Your result should be the lines holding the word "agent", copied from the entries below.

(Data to use Opens)

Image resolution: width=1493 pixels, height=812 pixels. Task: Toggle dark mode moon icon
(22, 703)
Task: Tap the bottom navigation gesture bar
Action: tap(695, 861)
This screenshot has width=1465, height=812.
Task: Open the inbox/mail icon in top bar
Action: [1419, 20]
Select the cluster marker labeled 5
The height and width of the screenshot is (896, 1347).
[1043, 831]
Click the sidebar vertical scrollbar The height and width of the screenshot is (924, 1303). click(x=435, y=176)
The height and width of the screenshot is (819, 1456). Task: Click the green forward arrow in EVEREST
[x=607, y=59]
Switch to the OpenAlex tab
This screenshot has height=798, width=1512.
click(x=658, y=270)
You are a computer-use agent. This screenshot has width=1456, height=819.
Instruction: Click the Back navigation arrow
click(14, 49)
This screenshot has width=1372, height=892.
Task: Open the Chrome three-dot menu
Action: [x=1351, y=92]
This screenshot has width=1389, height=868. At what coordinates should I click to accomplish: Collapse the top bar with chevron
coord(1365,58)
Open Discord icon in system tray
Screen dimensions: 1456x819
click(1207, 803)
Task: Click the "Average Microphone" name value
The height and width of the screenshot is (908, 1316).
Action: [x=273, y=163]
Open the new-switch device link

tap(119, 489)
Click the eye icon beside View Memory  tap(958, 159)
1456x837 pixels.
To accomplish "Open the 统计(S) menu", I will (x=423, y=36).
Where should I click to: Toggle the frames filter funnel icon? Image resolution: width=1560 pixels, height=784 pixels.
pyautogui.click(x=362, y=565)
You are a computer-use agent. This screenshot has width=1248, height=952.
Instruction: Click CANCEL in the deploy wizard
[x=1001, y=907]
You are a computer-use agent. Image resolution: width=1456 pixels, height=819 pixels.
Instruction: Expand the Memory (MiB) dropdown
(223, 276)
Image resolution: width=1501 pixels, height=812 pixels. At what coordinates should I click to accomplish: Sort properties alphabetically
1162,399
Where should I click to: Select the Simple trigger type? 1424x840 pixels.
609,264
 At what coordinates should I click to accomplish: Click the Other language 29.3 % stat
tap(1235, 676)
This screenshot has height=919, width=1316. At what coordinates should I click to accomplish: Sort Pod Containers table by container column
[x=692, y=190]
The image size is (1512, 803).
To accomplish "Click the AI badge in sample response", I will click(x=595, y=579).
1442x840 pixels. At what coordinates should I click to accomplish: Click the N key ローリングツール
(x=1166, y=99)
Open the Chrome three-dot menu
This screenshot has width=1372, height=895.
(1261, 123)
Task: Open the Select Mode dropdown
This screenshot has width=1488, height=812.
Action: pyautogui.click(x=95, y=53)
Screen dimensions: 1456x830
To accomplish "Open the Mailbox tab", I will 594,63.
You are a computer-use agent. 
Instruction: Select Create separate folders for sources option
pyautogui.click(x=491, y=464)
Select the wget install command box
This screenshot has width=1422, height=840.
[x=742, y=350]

(Data to use Closes)

--- Answer space ---
You are a computer-use agent. This screenshot has width=1456, height=819.
You are a computer-use agent. This screenshot has width=1248, height=952.
You are a computer-use agent. Image resolution: width=1456 pixels, height=819 pixels.
You are a computer-use agent. 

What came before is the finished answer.